Bree will be eight month old in a couple weeks and it seems that loving her is not so easy now. She is still the most wonderful little person, but now meeting her needs does not always make her happy. Not I meet resistance in my quest to takecare of those pesky needs.
She wants to explore. She wants cat food, toilets, dishes, power cords . . . . the list goes on. And I must tell her that these things are not for her and she does not like that.
She needs sleep and being the active little tyke she is, she is not interested in naps. So I must leave her in her crib and let her cry so that she can learn how to nap on her own. Loving her makes her temporarily (and sometimes for half an hour or more when she is fighting a nap) very unhappy.
In the long run loving her will make her a happy, alive child and these are serious incentives.

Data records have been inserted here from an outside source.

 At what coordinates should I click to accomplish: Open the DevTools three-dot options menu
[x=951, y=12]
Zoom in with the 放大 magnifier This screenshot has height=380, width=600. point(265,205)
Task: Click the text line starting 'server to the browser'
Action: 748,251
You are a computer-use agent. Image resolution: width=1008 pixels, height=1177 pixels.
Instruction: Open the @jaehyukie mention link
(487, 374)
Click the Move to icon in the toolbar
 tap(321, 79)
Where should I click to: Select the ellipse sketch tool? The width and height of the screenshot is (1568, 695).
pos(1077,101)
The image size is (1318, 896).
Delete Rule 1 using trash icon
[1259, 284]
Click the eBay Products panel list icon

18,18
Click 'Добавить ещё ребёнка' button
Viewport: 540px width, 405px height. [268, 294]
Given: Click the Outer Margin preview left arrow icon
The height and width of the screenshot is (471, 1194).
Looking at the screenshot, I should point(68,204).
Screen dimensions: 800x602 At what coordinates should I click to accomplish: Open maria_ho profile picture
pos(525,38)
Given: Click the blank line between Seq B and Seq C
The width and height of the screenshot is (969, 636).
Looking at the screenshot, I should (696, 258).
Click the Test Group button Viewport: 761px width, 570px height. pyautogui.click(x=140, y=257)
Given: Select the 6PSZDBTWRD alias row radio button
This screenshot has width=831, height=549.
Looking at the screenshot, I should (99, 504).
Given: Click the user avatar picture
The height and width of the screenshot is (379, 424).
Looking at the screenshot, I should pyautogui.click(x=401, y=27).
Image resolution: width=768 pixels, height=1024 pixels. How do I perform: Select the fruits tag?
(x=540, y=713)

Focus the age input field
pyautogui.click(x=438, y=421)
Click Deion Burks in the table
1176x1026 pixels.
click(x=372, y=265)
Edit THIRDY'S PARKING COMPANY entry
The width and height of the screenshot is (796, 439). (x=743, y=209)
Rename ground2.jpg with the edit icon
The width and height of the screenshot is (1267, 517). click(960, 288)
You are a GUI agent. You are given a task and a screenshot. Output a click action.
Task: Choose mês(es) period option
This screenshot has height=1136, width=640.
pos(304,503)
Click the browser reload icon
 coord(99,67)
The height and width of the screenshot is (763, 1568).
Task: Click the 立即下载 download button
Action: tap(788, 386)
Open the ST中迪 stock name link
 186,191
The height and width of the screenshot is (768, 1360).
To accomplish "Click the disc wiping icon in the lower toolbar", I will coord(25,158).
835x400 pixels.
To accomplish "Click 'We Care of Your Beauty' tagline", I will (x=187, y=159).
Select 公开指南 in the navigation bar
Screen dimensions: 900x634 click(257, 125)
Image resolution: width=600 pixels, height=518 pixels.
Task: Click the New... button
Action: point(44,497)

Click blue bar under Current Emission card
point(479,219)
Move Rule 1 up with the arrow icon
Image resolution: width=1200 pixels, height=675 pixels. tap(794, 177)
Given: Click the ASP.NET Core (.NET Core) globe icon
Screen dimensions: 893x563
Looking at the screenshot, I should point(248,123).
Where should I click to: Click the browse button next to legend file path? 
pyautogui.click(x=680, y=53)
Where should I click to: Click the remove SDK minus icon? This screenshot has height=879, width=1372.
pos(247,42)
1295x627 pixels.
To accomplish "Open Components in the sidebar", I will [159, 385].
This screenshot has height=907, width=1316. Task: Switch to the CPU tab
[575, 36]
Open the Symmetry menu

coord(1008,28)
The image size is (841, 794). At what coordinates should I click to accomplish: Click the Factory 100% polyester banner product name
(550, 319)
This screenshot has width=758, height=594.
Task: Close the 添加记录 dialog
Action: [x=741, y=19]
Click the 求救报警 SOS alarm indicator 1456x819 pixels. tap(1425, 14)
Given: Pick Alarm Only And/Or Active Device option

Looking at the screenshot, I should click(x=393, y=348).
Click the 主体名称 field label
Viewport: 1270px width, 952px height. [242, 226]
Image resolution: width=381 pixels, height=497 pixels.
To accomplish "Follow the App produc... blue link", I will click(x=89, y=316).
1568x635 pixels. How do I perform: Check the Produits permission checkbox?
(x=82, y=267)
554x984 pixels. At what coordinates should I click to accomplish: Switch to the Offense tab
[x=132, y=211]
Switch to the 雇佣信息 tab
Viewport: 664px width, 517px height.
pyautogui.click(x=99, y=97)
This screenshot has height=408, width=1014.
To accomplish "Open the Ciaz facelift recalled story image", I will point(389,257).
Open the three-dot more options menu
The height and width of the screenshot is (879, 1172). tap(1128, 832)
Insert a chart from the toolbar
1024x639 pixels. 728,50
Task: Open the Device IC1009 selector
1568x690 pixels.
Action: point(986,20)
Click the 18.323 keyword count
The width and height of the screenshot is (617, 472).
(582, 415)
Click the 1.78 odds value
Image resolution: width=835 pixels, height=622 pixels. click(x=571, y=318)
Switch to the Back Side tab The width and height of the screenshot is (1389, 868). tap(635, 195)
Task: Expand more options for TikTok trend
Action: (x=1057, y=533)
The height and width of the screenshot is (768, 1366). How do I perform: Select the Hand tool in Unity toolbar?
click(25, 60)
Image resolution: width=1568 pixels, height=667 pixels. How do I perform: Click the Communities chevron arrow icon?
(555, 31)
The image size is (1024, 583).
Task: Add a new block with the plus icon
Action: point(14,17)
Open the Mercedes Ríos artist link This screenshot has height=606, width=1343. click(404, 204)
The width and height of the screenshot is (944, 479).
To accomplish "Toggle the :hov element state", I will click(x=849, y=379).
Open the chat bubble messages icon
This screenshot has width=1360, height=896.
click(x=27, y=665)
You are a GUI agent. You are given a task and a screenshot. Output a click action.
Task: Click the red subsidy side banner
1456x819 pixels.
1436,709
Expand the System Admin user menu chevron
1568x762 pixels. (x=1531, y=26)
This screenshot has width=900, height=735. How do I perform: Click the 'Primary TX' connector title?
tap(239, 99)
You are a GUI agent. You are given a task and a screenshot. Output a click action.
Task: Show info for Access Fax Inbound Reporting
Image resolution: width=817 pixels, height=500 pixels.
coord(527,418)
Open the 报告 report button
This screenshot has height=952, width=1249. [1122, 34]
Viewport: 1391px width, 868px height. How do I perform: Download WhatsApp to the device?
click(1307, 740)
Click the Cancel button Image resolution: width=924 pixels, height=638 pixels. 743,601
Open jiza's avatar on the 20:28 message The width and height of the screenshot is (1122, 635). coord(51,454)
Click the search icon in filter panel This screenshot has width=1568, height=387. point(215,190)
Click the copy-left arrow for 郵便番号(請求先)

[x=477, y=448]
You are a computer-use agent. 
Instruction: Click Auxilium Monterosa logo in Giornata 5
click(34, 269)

This kind of loving behavior has a down side: the pain it causes me to hear her cry, have her look at me with those tear filled eyes, and the panicky feeling I get thinking she won't love me anymore if I make her take one more nap are selfish reason not to take care of my girl the way she needs.
I can feel myself turning a corner here. I am becoming a real parent, a real mom. I am understanding tough love and thinking that it is probably called that because in the beginning (for the tender hearted selfish lovers like me) it is so tough to love that way! I want to be the one to make her smile I want to fill her life with toys and hugs and out door adventures. I don't want to be the enforcer of naps and safety rules and behavior modification. But if I indulged my selfish desires I would have a crazy, dirty, aggressive, mischievous, exhausted, cranky, little monster.
Time to toughen up my love. Time to get real. *sigh*
Thanks to those Mom's in my life who have gone before me and survived to share your wisdom and support.